Screenshot grounding data:
—————

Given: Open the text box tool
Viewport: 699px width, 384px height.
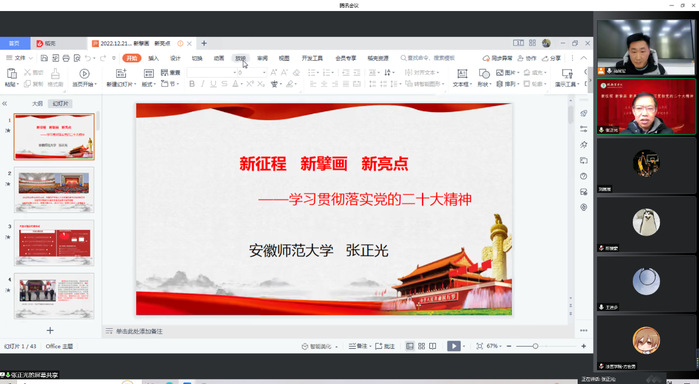Looking at the screenshot, I should pyautogui.click(x=462, y=74).
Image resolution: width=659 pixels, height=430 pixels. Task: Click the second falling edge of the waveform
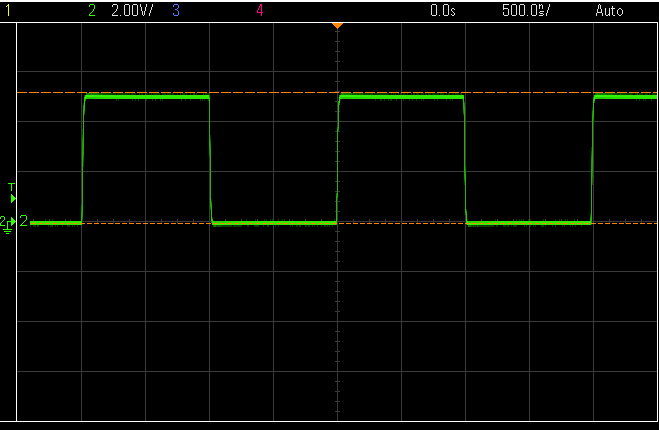click(x=465, y=160)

—————

**Required action:** Reproduce all the entries above exactly. Include no images.

**Task solution:**
Given: Open the text box tool
Viewport: 699px width, 384px height.
Looking at the screenshot, I should pyautogui.click(x=462, y=74).
Image resolution: width=659 pixels, height=430 pixels. Task: Click the second falling edge of the waveform
click(x=465, y=160)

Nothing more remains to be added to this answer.